Fish AI Game
For the "Games and AI Techniques subject" at RMIT, I worked with one other student on an AI-focussed game that we designed based on the AI techniques we were required to demonstrate.
The game we ended up creating involves:
- The player controls a single fish that can change its colour at will
- Fish of the same colour will exhibit boid-like flocking behaviours
- "Hungry" fish will perform predator behaviours, roaming and pathfinding to prey if within range
- The player must guide two flocks of fish to their respective "safe zones" before they get eaten by predator fish
I was responsible for implementing the pathfinding algorithm for the "hungry" fish (while they are roaming). The course material was mostly around 2D pathfinding algorithms and node structures - which had to be modified and extended to be relevant to our playspace which was not only visually 3D, but actually navigable in all 3 dimesions which required some extra time spent on how to connect nodes and weight them considering distance travelled on diagonals vs. cardinal directions.
I was also responsible for the 3D node grid creation system. This involved dealing with a playspace that was arbitrarily shaped (based on a 3D mesh file created for the level). This involved:
- Creating the initial node generation/connection script for a n x n x n sized grid
- Making the node grid scalable such that you could control the "resolution" of the pathfinding node system
- Calculating which nodes were permanently outside of the play space and deleting them
- Dealing with dynamically moving obstacles and temporarily disabling nodes based on moving obstacles
- Finding a solution for obstacles that were thinner than the resolution of the grid (resulting in two validly active nodes but an invalid path between them)

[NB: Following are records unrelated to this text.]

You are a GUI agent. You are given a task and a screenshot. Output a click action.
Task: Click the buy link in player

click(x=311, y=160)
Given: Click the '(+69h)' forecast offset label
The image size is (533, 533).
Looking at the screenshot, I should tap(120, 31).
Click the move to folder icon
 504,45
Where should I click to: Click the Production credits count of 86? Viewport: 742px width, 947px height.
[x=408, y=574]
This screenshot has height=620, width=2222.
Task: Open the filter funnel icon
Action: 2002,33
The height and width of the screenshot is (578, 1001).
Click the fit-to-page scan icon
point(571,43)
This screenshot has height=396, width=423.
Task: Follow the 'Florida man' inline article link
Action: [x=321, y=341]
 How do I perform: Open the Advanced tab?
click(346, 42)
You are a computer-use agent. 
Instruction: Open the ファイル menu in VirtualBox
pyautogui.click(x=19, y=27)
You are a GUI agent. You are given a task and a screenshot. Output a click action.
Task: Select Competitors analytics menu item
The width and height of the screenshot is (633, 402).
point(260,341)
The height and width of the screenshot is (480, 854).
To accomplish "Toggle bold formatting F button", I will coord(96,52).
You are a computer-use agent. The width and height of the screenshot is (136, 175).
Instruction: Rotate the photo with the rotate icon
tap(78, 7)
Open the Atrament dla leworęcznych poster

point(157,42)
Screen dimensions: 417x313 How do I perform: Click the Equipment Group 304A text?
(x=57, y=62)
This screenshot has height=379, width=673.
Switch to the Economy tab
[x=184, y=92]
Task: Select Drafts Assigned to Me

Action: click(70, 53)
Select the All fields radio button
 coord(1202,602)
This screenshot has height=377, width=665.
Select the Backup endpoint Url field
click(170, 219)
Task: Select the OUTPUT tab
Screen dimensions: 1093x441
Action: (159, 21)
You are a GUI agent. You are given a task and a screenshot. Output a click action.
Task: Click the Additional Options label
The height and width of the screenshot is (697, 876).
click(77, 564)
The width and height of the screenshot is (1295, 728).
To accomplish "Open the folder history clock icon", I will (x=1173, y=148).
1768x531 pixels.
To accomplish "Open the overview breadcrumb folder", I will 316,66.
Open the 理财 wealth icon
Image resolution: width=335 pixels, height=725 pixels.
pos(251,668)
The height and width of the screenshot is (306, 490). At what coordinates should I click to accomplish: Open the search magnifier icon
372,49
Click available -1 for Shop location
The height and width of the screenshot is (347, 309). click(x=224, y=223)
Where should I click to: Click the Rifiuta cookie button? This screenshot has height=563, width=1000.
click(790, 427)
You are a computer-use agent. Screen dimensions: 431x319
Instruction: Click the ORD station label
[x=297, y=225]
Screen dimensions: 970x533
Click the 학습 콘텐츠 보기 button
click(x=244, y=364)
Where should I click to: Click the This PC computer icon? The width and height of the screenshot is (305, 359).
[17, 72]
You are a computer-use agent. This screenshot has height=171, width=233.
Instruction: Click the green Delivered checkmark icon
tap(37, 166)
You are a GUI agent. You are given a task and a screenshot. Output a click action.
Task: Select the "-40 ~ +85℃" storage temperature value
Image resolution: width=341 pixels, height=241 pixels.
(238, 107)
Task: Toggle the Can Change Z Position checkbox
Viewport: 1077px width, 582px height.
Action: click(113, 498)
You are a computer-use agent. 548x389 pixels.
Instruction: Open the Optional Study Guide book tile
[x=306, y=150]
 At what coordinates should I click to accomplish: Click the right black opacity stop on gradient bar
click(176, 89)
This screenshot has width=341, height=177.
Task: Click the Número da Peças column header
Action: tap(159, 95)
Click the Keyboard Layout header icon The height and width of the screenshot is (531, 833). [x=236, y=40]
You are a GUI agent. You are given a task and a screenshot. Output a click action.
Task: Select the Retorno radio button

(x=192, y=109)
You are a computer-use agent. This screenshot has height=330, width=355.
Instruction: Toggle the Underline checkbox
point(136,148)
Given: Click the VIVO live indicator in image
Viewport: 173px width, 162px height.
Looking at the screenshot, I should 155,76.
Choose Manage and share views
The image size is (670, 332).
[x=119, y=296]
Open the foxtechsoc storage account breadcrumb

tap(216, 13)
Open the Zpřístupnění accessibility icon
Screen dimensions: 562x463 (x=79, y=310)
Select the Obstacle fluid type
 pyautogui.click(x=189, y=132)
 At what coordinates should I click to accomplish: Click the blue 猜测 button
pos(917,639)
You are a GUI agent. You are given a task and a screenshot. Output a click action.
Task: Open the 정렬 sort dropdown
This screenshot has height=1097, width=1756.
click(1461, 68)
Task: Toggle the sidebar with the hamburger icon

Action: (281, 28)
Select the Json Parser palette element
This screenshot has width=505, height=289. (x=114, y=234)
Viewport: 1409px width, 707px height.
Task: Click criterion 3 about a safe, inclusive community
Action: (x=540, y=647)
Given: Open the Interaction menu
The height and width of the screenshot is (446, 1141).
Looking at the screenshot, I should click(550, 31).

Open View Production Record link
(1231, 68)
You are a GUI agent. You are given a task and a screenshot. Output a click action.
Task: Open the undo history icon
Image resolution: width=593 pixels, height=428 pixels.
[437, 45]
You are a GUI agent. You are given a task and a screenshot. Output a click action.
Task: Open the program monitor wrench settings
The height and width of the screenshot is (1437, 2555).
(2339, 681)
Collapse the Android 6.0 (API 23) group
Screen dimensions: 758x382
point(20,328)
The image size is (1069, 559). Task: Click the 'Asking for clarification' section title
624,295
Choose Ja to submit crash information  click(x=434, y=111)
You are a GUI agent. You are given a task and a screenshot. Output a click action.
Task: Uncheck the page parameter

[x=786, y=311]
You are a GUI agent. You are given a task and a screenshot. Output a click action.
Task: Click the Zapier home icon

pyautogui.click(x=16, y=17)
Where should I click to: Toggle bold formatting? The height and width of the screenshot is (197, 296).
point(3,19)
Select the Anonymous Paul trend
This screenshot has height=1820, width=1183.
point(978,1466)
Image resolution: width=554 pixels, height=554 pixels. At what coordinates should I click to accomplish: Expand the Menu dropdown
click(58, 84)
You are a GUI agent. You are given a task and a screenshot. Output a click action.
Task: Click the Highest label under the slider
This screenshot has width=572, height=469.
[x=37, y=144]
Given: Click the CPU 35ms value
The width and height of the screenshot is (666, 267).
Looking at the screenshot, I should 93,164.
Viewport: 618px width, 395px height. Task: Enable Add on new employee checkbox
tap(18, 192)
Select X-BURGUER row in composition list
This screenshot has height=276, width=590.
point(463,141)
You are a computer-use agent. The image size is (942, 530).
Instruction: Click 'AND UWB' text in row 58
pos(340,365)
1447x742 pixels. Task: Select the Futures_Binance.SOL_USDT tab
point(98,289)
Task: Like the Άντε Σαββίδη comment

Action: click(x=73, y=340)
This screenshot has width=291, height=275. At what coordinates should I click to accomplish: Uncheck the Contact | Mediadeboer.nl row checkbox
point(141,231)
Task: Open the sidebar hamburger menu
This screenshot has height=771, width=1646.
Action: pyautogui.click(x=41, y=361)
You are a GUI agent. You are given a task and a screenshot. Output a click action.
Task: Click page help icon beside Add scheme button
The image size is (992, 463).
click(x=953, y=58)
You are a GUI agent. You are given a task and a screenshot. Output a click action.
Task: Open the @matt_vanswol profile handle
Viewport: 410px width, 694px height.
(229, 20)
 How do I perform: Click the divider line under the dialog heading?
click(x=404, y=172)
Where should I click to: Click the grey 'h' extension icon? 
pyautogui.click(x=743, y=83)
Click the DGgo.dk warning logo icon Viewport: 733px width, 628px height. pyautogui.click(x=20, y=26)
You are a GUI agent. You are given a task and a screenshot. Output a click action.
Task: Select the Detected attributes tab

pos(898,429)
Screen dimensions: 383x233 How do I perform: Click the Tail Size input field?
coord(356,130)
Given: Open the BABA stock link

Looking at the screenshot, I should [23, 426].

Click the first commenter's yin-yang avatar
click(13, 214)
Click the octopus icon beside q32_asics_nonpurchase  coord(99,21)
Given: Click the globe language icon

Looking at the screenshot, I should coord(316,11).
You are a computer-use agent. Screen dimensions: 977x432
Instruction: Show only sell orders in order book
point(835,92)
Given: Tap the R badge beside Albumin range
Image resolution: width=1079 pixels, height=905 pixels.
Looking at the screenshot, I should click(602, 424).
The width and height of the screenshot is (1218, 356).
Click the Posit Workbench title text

I also spent a considerable amount of time improving the rotation/orientation of the AI fish such that they are self-righting and will always swim the correct way up - even when navigating between nodes that would ordinarily leave them swimming upside down. There was some very annoying quaternions and dot/cross product calculations involved.
We extended the game during the semester, using Machine Learning to train an AI fish to play our game - this involved:
- Setting up the ML-agents Toolkit within Unity
- Parameterising our game mechanics such that we could implement deep reinforcement learning
- Setting up an initial 2D test fish and adding perception rays for observation data
- Deciding on reward parameters and values
- Creating training environments and running testing
- Converting our 2D fish's perception ray configuration to 3D
- Recreating training environments and rewards for 3D
We were quite ambitious with our goals for training, and although we didn't reach a state where the AI could play the full game system, we did get our fish to collect other fish and return them to the safe area semi-consistently.